STS-CH Conference in Zurich (10.-12. September 2025)
Lisa Sigl co-organised a workshop at the STS-CH Conference in Zürich (10.-12. September 2025)
The workshop with the title "Supporting capacity for critique by teaching Science-Technology-Society (S-T-S) in STEM fields?" addressed the question how academic integrity relates to critical reflection of societal issues. Amongst others, we discussed how the discussion of societal (social, environmental, etc.) issues can best be embedded in teaching. Der Workshop was co-organised with Bianca Vienni-Baptista (ETH Zürich) and Maximilian Fochler (Universität Wien).
Abstract:
STS scholars are increasingly involved in teaching courses about societal and environmental issues in relation to science and technology within STEM fields. This opens opportunities for supporting capacities of critique in technoscientific communities but has also met the worry that such teaching is a way of importing critique without embedding it in respective cultures of research and communities of practice.

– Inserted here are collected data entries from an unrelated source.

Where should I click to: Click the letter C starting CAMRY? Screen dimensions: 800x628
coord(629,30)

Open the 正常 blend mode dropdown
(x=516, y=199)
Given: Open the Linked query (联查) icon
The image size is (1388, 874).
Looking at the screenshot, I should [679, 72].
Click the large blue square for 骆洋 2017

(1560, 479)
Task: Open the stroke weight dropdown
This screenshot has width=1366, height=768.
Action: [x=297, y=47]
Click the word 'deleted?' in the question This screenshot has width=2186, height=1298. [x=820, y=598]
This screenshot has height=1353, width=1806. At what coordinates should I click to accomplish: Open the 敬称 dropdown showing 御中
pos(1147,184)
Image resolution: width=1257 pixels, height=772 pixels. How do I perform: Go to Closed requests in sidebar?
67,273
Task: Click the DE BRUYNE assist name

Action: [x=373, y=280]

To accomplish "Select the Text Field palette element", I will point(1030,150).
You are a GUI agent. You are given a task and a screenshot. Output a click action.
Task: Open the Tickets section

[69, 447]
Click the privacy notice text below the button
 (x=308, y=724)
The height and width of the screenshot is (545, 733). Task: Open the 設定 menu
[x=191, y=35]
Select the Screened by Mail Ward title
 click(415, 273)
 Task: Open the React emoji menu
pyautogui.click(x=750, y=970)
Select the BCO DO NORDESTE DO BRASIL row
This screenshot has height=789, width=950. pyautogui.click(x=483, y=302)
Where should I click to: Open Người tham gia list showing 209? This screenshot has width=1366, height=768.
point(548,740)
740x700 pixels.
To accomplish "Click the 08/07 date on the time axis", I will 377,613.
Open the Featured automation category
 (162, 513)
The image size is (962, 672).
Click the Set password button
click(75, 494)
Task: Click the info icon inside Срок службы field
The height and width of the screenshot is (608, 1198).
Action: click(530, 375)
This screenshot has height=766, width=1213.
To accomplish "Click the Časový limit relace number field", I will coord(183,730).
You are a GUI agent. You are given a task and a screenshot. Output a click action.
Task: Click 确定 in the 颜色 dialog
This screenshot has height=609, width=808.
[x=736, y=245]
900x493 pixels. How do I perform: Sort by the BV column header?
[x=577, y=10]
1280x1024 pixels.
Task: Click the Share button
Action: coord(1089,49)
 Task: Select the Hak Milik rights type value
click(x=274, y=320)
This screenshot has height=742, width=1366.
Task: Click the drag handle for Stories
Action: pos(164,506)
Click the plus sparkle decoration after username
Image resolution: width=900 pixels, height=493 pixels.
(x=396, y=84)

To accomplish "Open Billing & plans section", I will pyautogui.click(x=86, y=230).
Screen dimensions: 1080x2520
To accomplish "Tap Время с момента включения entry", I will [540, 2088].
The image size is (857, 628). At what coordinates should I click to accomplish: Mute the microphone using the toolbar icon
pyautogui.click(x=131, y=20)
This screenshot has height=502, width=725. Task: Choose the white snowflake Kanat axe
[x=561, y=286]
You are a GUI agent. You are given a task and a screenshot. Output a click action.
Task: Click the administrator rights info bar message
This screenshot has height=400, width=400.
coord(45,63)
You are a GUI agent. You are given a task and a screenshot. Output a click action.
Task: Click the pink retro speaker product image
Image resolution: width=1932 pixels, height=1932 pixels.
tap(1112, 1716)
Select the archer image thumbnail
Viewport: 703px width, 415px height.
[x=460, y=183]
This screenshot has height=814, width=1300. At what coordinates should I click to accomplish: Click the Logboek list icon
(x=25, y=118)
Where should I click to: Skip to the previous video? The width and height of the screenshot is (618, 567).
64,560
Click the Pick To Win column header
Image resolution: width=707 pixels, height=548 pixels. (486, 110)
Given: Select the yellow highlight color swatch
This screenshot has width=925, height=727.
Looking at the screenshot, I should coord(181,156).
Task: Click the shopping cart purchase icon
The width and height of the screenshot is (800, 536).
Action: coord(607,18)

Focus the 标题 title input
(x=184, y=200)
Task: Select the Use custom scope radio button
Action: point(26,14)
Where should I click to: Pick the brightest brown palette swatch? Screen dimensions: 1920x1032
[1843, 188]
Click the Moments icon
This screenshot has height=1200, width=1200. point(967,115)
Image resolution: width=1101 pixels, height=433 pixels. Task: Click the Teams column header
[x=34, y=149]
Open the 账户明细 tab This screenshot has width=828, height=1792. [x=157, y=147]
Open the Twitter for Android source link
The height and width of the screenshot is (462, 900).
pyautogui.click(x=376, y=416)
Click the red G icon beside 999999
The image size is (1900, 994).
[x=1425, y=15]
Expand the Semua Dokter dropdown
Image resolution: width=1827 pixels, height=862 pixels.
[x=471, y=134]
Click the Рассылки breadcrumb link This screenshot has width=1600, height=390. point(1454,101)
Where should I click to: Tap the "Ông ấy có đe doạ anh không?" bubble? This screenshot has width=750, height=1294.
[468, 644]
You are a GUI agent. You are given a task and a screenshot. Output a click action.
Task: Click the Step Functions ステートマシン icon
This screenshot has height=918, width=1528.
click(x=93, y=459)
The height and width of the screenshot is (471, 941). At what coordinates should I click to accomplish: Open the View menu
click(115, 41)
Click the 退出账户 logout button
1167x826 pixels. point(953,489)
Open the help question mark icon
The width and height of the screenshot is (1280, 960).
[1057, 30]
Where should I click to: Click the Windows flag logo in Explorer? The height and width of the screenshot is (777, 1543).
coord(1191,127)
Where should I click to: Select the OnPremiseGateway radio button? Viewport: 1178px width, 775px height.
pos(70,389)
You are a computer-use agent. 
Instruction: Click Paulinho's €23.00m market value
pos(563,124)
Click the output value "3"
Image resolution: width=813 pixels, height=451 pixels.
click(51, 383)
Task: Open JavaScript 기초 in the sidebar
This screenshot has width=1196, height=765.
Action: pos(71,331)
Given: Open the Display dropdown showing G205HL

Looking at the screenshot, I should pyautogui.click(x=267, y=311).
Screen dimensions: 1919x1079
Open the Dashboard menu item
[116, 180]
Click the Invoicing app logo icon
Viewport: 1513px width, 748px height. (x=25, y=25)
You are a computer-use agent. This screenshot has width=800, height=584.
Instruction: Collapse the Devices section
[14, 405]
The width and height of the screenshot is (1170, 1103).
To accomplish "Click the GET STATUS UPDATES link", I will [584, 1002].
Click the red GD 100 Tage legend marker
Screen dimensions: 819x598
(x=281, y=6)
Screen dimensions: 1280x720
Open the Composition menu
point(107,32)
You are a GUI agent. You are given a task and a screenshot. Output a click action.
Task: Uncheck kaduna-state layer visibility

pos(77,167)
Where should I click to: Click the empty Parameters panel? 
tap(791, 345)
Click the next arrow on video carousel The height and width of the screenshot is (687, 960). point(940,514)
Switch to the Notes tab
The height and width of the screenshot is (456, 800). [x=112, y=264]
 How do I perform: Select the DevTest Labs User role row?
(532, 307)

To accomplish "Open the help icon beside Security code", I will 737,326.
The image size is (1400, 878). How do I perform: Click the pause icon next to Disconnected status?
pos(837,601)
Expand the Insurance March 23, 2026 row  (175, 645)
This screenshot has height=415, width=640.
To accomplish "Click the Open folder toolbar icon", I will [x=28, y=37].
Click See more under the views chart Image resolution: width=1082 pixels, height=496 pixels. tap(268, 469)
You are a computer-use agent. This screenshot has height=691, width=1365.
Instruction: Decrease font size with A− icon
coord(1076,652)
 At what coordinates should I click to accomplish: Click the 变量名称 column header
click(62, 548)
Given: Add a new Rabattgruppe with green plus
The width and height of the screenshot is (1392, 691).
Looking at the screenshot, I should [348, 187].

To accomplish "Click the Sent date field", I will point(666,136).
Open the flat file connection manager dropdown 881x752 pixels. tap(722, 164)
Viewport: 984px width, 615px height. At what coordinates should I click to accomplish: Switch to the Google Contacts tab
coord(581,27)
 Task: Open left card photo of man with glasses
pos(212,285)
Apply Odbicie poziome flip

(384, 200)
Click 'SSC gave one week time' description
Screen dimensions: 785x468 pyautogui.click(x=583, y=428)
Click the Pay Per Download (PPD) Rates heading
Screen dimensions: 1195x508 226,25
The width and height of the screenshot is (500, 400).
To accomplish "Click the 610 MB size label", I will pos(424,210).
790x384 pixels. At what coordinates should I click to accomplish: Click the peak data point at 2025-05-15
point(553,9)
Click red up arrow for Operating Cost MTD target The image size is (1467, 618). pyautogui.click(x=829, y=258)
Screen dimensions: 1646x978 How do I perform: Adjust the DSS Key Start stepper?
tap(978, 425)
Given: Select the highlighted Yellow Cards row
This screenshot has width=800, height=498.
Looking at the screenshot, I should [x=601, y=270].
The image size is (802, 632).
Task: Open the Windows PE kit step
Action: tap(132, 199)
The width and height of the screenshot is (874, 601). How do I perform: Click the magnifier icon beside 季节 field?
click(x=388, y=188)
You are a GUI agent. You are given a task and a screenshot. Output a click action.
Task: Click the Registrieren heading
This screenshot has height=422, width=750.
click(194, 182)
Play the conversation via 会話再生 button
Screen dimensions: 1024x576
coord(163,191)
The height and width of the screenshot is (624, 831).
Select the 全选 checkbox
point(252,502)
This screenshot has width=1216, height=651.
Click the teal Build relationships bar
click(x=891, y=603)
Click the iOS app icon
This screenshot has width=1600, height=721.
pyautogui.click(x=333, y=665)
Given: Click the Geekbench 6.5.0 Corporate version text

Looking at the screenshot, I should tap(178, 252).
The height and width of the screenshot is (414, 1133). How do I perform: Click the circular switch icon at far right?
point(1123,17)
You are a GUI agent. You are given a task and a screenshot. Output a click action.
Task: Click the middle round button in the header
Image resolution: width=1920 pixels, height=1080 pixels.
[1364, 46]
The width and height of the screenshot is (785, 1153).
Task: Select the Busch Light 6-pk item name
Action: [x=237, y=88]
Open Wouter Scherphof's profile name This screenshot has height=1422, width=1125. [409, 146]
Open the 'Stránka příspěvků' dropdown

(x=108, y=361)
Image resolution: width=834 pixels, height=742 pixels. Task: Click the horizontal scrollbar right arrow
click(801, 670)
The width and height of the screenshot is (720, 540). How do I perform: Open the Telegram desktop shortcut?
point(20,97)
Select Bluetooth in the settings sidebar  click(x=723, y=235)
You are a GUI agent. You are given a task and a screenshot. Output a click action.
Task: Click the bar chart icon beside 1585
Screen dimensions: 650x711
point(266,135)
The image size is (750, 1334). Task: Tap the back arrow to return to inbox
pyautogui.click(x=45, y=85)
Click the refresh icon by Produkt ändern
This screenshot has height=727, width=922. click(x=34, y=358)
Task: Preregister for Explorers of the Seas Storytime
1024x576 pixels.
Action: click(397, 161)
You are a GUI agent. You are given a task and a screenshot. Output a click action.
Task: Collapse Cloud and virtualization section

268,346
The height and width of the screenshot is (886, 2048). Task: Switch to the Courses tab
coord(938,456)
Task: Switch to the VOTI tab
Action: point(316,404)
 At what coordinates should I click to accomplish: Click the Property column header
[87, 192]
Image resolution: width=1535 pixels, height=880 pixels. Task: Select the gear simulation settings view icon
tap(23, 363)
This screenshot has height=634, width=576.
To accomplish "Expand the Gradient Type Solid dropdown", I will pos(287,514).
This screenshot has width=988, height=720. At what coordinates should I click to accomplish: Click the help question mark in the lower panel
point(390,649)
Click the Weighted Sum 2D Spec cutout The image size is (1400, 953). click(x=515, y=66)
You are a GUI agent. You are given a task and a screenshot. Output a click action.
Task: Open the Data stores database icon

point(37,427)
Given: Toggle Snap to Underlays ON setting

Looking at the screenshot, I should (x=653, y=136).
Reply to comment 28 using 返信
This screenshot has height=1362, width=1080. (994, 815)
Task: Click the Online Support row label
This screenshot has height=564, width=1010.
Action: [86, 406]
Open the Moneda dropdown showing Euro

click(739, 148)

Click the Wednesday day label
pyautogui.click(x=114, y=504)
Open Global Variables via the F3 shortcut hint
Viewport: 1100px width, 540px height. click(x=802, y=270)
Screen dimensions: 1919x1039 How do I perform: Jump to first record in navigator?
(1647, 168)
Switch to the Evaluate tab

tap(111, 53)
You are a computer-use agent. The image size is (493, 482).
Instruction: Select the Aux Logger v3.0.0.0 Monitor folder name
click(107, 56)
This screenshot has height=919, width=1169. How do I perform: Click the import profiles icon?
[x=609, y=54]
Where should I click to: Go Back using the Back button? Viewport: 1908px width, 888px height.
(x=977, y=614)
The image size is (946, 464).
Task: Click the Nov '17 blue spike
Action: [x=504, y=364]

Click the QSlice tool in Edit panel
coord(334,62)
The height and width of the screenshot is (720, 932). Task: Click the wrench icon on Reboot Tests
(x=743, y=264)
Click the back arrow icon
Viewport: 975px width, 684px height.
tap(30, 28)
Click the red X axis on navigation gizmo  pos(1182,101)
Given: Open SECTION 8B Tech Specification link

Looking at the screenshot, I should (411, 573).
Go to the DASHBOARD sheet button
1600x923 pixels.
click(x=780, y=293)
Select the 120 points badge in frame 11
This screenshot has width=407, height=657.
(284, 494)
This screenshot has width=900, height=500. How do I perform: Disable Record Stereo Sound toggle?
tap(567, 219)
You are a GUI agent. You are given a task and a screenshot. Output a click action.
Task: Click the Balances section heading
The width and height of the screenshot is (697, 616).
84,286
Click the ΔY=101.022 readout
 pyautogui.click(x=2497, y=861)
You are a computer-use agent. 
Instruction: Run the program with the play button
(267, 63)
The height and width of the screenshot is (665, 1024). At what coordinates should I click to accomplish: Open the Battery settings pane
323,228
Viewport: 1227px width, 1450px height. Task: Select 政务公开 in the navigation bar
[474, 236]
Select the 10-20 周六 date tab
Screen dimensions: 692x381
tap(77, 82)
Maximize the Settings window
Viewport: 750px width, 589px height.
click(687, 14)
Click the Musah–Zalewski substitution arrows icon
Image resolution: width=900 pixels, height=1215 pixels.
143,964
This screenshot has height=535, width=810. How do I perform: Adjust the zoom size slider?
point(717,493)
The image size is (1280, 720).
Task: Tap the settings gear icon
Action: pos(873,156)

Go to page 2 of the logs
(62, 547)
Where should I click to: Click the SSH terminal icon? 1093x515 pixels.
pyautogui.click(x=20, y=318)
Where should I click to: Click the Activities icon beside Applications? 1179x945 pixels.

In this panel, we want to exchange on practices and conditions that support capacity for critique in teaching in such embedded ways. Discussion of these issues seems particularly urgent as normative underpinnings of some tech communities seem to be changing (e.g., tech bro culture, dismantling of DEI and Ethics programs), and populistic policy-makers are calling for restricting teaching content (US) and blacklisting teachers (AT), therewith articulating aims of narrowing down resources for critique in higher education. This interactive session consists of semi-structured group discussions based on vignettes addressing normative issues in STS teaching. Participants will elaborate on their own experiences in facing these challenges and in understanding how the kinds of critique STS has to offer can be brought to teaching in STEM fields.
We ask how STS resources can be transformative of how normative issues are addressed in STEM fields and support capacities of imagining alternative futures. We also ask what “supporting critique” can legitimately mean in teaching contexts: Does it mean to enable more conscious decisions on value-based aspects in science and technology, or also to normatively argue for values that we perceive as emancipatory?